§ Problem requirements: Restate word for word every entry that appears below, skipping its pictures.
□ □ □ □ □ □ □
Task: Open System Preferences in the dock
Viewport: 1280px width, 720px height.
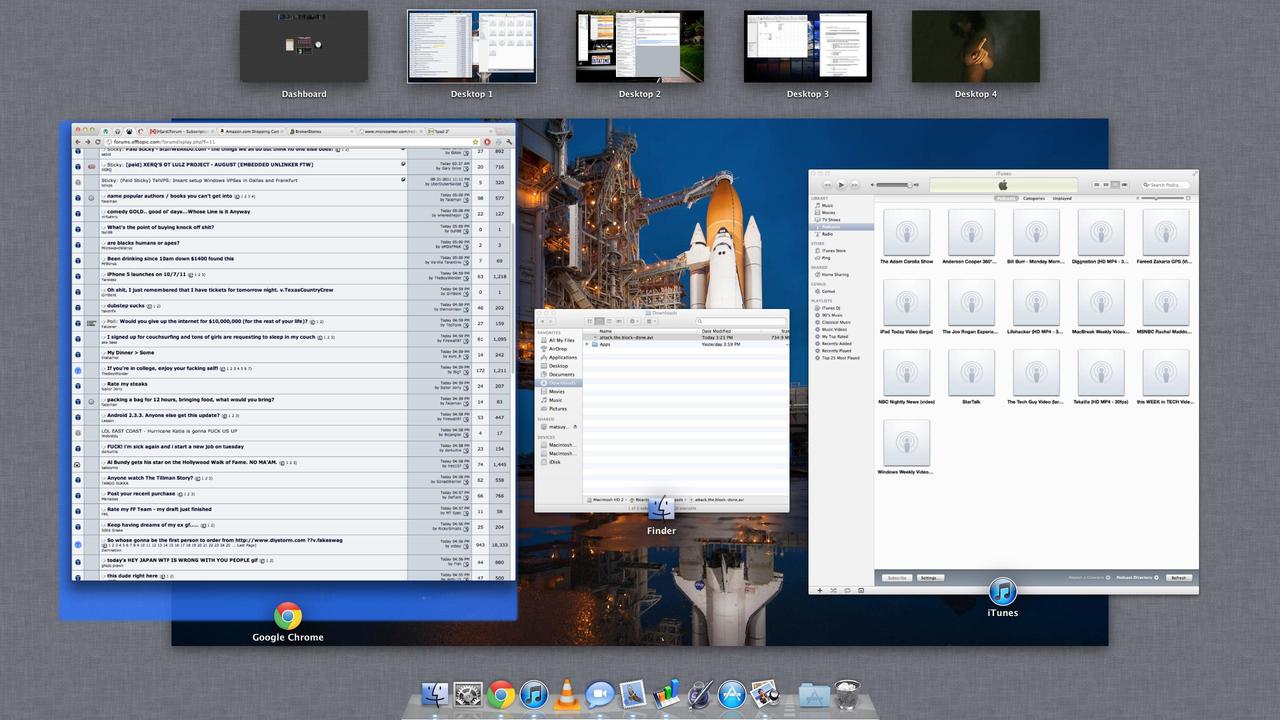Action: click(468, 694)
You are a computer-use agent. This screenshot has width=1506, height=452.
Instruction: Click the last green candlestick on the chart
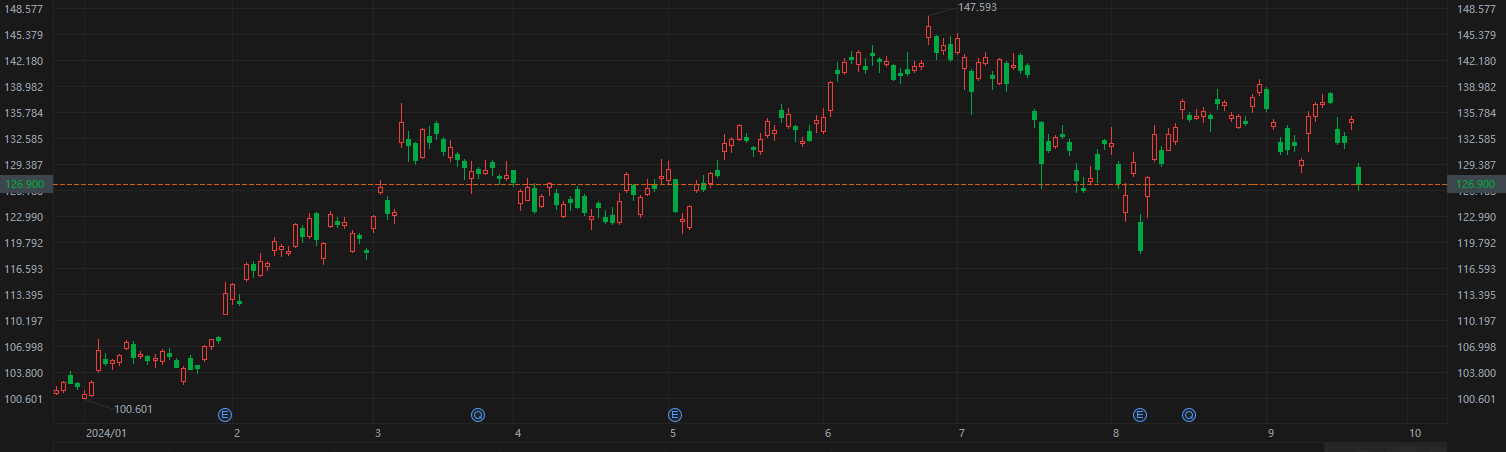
□ □ □ □ □ □ □
§ Task answer:
Task: Open System Preferences in the dock
Viewport: 1280px width, 720px height.
Action: click(468, 694)
You are a computer-use agent. This screenshot has width=1506, height=452.
Instruction: Click the last green candlestick on the chart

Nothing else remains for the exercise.